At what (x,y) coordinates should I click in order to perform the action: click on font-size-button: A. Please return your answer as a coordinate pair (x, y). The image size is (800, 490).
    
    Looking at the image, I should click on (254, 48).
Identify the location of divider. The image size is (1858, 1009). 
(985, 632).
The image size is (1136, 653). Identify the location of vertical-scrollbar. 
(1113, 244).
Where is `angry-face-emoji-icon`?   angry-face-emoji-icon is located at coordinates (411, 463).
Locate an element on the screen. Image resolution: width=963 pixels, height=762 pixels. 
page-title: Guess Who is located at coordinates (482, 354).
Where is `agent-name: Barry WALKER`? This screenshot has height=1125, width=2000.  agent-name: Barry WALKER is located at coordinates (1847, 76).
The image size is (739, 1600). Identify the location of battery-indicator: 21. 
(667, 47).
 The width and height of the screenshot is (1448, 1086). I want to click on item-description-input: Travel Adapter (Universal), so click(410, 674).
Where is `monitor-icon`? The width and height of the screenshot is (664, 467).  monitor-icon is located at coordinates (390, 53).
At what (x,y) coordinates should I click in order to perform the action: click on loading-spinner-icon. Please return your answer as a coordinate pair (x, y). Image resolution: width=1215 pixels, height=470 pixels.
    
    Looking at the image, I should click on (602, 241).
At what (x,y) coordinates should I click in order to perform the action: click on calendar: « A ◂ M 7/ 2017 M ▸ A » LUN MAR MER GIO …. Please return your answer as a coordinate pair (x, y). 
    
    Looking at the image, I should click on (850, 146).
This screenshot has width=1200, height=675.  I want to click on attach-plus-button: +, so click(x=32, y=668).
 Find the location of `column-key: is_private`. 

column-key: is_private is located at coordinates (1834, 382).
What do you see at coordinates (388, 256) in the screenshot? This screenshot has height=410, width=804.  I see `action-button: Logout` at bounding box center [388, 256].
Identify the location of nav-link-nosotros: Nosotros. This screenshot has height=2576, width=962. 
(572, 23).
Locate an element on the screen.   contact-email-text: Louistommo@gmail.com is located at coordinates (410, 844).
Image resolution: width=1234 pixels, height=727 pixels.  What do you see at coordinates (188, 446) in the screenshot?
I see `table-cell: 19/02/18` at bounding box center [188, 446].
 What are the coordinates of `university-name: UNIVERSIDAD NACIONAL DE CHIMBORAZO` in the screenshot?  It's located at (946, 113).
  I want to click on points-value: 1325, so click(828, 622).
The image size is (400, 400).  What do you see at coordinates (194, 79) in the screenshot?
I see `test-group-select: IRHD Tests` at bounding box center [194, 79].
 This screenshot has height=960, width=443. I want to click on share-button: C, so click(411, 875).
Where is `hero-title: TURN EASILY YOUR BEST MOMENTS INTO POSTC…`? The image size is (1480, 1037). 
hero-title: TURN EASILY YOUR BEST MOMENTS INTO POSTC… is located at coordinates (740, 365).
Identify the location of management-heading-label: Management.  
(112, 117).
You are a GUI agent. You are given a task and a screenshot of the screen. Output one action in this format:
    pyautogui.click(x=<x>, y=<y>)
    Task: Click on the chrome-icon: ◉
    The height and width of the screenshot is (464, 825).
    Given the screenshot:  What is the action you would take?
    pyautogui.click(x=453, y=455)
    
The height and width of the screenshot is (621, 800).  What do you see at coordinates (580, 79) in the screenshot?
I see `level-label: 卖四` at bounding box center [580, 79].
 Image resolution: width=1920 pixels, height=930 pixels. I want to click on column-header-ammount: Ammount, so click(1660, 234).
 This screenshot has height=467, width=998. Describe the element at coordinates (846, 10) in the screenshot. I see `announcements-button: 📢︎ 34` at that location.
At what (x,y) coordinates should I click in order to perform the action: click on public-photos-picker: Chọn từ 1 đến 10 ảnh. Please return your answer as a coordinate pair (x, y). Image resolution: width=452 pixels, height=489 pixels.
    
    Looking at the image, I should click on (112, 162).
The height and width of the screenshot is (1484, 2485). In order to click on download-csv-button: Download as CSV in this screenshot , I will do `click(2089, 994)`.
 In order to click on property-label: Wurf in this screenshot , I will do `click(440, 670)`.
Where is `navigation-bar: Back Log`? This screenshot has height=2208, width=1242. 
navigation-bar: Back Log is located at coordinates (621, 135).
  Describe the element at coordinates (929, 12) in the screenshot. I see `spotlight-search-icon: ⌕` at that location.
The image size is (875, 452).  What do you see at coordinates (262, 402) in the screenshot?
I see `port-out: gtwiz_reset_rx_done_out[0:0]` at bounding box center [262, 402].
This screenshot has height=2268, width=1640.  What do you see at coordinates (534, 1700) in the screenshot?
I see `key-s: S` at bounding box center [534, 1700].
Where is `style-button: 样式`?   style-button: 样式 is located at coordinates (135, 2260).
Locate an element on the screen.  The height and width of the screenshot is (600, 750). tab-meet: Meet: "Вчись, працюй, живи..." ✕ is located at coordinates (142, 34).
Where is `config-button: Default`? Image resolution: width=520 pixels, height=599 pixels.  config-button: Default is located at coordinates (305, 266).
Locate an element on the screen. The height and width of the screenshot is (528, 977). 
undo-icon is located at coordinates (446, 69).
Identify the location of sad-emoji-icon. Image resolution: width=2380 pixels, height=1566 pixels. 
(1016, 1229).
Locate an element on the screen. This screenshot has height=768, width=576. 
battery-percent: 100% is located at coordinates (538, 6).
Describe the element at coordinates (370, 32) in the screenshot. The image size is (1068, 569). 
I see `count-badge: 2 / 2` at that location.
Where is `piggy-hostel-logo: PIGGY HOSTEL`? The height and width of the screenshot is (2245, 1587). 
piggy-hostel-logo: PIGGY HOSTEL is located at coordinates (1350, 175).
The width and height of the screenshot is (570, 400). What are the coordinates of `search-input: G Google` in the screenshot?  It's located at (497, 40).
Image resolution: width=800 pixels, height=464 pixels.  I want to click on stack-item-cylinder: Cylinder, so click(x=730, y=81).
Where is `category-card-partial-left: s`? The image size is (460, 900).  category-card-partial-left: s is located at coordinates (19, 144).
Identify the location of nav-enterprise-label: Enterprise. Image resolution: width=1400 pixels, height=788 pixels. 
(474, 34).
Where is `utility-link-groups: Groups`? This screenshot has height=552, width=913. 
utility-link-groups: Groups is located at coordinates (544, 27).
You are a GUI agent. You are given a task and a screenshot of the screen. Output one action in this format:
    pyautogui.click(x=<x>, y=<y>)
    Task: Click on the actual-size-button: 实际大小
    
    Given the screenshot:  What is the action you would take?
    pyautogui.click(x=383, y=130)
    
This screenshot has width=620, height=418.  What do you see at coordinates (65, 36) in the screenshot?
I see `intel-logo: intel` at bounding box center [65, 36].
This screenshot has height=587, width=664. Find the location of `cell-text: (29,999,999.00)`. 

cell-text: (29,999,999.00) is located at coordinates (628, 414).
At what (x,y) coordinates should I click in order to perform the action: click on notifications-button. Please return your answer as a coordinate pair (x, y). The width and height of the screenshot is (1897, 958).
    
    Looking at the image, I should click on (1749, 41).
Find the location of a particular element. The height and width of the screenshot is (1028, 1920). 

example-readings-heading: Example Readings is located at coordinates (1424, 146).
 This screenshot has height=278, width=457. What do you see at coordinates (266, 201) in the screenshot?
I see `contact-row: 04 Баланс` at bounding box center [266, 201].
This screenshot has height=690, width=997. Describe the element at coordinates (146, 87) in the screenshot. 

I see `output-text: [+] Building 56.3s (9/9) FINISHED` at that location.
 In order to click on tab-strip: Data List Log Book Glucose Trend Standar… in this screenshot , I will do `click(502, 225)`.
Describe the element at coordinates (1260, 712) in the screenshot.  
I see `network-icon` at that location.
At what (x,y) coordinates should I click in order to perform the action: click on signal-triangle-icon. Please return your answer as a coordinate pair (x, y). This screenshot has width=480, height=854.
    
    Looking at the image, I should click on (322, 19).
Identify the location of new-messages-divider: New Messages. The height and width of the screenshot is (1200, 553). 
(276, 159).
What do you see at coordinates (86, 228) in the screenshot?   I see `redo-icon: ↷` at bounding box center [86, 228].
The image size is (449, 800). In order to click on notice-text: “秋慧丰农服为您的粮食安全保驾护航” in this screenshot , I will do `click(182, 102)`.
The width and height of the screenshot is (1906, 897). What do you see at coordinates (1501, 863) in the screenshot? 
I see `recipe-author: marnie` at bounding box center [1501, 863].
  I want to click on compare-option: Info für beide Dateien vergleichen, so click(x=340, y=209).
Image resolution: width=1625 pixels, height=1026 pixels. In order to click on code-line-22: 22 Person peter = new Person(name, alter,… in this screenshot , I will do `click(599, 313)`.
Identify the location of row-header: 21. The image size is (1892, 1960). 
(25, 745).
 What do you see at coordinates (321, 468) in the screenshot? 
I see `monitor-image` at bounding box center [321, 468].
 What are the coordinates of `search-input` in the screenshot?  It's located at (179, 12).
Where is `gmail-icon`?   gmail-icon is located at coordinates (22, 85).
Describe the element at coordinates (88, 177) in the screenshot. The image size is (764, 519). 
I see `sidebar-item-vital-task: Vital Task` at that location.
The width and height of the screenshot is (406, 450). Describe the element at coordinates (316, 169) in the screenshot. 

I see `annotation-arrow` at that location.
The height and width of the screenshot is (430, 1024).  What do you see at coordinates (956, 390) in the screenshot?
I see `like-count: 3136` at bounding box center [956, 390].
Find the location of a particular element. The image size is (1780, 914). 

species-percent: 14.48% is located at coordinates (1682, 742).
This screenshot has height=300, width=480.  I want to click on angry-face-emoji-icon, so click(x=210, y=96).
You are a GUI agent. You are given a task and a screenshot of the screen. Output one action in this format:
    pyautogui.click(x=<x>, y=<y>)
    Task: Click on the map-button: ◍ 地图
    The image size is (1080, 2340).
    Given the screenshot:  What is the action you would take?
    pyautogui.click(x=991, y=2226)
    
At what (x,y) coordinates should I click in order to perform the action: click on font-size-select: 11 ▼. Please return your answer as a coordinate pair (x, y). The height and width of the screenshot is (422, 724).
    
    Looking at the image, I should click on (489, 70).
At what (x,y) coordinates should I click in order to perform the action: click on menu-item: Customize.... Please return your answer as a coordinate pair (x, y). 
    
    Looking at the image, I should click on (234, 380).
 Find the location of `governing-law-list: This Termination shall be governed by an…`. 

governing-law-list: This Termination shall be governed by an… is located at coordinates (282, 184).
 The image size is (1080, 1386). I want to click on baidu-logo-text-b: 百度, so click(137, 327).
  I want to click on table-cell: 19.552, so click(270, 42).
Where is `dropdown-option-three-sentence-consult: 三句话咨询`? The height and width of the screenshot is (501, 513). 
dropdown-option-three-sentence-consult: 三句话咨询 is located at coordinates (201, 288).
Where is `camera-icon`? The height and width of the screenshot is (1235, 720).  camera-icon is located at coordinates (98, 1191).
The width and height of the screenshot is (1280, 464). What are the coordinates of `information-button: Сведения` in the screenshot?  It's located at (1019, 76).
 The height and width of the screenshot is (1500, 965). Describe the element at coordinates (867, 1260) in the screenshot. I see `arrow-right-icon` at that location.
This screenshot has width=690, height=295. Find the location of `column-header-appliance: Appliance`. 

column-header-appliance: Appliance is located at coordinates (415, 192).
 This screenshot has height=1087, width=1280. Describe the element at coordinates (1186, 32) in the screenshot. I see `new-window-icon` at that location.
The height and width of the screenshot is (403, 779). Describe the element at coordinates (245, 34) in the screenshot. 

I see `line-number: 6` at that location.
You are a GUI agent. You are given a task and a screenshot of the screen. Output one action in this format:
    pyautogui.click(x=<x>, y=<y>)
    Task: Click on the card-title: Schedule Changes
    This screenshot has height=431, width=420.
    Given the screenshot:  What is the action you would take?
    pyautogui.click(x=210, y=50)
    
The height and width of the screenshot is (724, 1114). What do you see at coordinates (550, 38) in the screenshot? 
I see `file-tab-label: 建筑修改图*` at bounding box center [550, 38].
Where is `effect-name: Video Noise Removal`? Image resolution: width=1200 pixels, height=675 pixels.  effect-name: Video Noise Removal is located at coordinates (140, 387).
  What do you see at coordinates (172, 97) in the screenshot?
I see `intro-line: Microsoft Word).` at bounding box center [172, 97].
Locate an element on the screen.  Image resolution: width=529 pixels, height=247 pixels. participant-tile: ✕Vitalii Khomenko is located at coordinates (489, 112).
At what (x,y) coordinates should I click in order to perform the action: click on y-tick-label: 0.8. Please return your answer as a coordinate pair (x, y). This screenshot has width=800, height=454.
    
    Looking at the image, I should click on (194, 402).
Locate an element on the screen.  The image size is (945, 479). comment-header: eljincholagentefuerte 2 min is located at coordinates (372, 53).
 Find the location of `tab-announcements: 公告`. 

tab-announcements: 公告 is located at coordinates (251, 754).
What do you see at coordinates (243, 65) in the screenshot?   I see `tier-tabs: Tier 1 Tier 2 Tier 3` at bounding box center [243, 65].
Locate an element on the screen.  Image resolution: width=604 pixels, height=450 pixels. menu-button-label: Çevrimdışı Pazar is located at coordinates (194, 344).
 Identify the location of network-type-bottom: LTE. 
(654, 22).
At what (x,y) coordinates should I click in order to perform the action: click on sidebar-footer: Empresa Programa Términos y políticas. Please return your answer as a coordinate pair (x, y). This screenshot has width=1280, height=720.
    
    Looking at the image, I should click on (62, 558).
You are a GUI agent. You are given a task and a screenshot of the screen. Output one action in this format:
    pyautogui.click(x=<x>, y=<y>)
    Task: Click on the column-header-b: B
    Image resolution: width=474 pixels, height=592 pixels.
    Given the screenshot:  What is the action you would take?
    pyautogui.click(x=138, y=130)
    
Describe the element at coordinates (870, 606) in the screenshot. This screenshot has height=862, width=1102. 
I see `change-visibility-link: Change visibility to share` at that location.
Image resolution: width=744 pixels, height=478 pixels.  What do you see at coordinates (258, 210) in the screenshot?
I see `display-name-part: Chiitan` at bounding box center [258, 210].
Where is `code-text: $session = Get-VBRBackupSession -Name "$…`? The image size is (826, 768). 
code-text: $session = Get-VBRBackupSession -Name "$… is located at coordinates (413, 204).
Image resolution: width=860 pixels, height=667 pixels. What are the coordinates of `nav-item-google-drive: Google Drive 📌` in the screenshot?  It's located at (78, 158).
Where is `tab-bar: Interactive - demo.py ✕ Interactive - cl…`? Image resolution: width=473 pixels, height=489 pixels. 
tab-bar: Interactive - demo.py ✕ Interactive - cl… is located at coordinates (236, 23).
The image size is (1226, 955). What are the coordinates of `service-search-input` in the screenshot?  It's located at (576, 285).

* * *

Assigned task
Swap "Image resolution" for "Screen resolution" in the data, starting with the line with "coordinates (305, 266)." and going on through the line with "battery-percent: 100% is", and leave everything else in those lines unchanged.

Exercise response
Where is `config-button: Default`? Screen resolution: width=520 pixels, height=599 pixels.  config-button: Default is located at coordinates (305, 266).
Locate an element on the screen. The height and width of the screenshot is (528, 977). 
undo-icon is located at coordinates (446, 69).
Identify the location of sad-emoji-icon. Screen resolution: width=2380 pixels, height=1566 pixels. 
(1016, 1229).
Locate an element on the screen. This screenshot has height=768, width=576. 
battery-percent: 100% is located at coordinates (538, 6).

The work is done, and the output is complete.